La decisione è stata resa nota venerdì dalla Corte nel caso Monsanto Co. contro Durnell, con una sentenza attesa entro giugno 2026. Bayer deve fronteggiare attualmente migliaia di cause analoghe.
In origine, il Roundup era prodotto dalla Monsanto, azienda statunitense di agrochimica e biotecnologie agricole ormai estinta, acquisita da Bayer nel 2018. Il suo potere è tuttavia durato, viso che Joe Biden aveva assegnato il ruolo di segretario all’agricoltura a Tom Vislack, da alcuni chiamato «Mister Monsanto».
Il punto centrale della controversia riguarda se Bayer e altri produttori possano essere ritenuti responsabili quando rispettano le indicazioni dell’Agenzia per la protezione dell’ambiente (EPA) statunitense sulle etichette dei prodotti, nonostante ciò contrasti con le norme statali che richiedono avvertenze per sostanze potenzialmente cancerogene.
Bayer sostiene che l’EPA ha stabilito che il glifosato, principio attivo principale dell’erbicida controverso, non è probabilmente cancerogeno per l’uomo e ha approvato le etichette del Roundup senza indicazioni di rischio cancro.
Aiuta Renovatio 21
In una dichiarazione rilasciata venerdì, il CEO di Bayer Bill Anderson ha affermato che «è giunto il momento che il sistema legale statunitense stabilisca che le aziende non debbano essere punite dalle leggi statali per aver rispettato i requisiti federali sulle etichette di avvertenza».
Come riportato da Renovatio 21, nel 2023, un tribunale statale del Missouri ha riconosciuto 1,5 miliardi di dollari a tre ex utilizzatori del suo diserbante Roundup. Nel 2020 Bayer avrebbe pagato fino a 10,9 miliardi di dollari per saldare le richieste di cancro legate al suo diserbante Roundup.
In seguito, l’azienda ha presentato vari ricorsi, culminati nella petizione alla Corte Suprema degli Stati Uniti presentata nell’aprile 2025 per riesaminare il caso.

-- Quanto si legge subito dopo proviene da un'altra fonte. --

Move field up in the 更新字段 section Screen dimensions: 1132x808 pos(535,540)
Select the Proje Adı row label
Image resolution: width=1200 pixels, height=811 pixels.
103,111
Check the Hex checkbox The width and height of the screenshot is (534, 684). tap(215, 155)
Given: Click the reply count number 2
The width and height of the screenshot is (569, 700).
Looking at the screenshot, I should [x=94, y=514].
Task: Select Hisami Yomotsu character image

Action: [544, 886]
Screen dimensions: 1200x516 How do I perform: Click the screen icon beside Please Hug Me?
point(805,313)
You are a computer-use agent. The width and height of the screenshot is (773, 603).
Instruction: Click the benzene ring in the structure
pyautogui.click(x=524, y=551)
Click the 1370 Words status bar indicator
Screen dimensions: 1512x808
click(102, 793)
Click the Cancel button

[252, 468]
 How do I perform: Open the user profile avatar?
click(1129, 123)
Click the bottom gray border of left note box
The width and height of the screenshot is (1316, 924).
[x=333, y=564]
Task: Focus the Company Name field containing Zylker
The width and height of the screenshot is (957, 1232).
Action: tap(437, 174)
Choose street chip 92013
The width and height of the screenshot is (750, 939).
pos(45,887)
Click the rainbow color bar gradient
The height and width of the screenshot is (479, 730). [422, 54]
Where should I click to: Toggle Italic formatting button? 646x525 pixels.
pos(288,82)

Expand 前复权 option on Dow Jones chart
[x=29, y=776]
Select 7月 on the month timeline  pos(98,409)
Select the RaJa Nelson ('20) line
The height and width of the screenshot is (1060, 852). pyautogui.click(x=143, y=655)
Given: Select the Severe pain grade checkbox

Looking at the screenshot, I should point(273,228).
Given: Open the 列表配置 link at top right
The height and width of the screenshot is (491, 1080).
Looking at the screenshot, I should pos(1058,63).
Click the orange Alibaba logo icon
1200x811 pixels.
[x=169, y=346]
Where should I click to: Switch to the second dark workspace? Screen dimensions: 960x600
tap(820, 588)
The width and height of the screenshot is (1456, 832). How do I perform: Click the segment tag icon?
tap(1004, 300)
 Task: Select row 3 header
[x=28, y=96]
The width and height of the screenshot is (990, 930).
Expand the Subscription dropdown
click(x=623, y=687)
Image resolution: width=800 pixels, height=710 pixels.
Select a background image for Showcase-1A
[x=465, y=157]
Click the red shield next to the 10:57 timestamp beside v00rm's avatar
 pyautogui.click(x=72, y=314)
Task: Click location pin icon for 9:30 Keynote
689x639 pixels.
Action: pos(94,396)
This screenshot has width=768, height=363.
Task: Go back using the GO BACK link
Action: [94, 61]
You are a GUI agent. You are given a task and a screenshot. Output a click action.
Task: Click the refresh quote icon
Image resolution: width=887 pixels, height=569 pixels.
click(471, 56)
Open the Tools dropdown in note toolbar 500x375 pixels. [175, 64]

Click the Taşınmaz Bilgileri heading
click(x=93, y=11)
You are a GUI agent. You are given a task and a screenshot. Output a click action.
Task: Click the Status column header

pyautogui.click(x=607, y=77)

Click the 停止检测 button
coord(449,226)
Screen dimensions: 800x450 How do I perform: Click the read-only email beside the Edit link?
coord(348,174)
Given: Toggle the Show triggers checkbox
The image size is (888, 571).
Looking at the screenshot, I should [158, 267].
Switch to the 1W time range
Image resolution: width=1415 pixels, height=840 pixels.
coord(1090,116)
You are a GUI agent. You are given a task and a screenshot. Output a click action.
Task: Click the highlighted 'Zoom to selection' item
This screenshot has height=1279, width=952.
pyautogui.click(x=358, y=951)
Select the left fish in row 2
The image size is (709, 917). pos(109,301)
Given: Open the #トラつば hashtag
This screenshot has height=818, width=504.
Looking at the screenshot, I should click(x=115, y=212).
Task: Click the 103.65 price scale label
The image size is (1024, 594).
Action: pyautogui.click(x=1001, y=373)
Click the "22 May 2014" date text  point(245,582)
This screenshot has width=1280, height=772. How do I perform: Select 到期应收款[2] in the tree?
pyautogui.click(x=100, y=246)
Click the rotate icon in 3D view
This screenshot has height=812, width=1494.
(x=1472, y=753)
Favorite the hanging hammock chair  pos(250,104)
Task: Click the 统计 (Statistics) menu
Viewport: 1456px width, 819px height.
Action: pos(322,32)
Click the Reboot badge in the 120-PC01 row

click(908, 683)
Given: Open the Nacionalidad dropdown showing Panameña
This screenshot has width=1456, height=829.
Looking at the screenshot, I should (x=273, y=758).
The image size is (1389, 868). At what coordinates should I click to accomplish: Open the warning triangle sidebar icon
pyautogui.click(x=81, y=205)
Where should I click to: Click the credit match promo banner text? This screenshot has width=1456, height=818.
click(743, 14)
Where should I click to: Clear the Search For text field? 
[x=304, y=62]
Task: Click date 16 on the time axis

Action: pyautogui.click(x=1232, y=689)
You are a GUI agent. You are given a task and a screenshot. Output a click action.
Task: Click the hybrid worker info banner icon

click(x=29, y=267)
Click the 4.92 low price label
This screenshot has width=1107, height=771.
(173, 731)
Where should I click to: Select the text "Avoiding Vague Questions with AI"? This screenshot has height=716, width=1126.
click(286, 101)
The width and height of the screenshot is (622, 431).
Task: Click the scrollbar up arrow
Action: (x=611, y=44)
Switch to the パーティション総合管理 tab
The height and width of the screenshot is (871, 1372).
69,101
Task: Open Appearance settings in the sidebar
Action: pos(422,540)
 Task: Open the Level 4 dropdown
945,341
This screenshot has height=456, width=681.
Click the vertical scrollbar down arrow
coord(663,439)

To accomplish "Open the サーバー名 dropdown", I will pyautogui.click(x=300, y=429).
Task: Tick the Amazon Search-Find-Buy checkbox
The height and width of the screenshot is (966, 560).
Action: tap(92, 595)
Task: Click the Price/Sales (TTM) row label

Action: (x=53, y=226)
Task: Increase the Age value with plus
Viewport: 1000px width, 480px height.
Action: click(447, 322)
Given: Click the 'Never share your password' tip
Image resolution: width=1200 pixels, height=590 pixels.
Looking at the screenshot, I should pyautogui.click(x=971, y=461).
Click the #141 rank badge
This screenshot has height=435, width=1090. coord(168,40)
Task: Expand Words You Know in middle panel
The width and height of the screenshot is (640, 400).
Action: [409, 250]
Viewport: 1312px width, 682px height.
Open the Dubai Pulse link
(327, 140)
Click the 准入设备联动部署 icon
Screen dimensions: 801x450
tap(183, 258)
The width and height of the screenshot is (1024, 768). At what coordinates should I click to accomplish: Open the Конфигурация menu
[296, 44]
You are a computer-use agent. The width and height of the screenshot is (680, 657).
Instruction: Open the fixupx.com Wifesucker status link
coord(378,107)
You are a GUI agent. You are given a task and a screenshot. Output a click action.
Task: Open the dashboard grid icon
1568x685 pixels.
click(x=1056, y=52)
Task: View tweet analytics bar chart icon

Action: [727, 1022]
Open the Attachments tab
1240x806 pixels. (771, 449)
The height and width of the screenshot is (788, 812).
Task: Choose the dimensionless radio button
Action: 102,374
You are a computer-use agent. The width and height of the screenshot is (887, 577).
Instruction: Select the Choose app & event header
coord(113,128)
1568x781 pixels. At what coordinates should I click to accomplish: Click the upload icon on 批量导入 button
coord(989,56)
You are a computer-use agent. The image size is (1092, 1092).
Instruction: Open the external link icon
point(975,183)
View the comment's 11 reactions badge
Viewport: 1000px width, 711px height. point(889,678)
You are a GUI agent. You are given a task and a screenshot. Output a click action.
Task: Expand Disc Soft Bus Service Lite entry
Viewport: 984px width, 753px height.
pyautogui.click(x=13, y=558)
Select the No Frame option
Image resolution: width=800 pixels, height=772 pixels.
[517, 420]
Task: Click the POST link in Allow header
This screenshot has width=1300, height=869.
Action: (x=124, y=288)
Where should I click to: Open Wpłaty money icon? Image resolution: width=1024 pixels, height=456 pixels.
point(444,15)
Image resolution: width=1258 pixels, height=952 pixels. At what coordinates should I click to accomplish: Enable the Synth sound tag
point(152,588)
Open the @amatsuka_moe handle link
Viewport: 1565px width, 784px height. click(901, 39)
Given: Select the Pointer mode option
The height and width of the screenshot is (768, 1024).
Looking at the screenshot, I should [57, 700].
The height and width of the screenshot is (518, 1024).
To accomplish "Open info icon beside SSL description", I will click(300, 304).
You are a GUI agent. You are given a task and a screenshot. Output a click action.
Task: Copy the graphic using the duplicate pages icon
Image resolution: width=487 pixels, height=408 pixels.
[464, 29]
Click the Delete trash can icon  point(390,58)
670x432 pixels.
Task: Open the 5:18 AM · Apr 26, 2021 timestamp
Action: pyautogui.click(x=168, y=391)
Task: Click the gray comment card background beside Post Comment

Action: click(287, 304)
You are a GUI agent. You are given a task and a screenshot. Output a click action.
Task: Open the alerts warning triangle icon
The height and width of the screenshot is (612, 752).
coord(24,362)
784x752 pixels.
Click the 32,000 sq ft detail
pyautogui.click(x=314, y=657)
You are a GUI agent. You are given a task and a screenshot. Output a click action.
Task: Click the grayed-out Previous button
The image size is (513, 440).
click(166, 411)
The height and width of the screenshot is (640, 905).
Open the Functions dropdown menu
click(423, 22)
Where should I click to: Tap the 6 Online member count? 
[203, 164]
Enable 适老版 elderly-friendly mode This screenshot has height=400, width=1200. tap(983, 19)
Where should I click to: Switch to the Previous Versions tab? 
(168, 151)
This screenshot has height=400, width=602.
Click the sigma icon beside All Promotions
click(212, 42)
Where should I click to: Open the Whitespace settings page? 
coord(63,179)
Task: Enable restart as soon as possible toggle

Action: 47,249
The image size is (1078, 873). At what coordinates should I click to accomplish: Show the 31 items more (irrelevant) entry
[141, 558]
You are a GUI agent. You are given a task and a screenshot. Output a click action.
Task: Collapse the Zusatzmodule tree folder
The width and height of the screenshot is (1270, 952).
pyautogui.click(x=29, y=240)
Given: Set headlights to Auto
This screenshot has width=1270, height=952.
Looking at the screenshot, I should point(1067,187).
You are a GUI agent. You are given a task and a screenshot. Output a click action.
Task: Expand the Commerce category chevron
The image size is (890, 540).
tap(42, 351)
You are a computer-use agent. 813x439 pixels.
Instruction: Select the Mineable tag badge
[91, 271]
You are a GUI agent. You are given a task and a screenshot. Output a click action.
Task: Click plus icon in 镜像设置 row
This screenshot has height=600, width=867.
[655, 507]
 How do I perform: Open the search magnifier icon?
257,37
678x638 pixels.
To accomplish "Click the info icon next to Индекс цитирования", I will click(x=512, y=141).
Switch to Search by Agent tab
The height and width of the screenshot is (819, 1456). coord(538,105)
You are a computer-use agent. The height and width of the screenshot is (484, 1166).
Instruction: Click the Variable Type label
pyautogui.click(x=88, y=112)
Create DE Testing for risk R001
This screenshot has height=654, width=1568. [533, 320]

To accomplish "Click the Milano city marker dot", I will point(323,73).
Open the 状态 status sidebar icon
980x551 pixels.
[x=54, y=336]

A causa dell’enorme quantità di cause legate al Roundup dopo l’acquisizione di Monsanto, Bayer ha accantonato oltre 10 miliardi di dollari nel 2020 per coprire eventuali risarcimenti, somma che è ulteriormente cresciuta negli anni successivi.
Nel 2015, l’Agenzia internazionale per la ricerca sul cancro dell’Organizzazione Mondiale della Sanità ha concluso che il glifosato potrebbe «probabilmente» causare il cancro. Negli ultimi anni sono emersi anche rischi di fertilità per le donne, oltre che studi che collegano l’esposizione alla sostanza a rischi di ridotta funzionalità cerebrale del bambino e al diabete.
Come riportato da Renovatio 21, sempre riguardo ai pesticidi recentemente l’OMS ha dichiarato che l’atrazina è «probabilmente cancerogena» mentre, al contrario, l’EPA si muove per riautorizzarla.
In un bizzarro sviluppo di questi giorni la Bayer ha denunziato Pfizer e Moderna sostenendo che avrebbero utilizzato la tecnologia OGM di Monsanto per i vaccini COVID.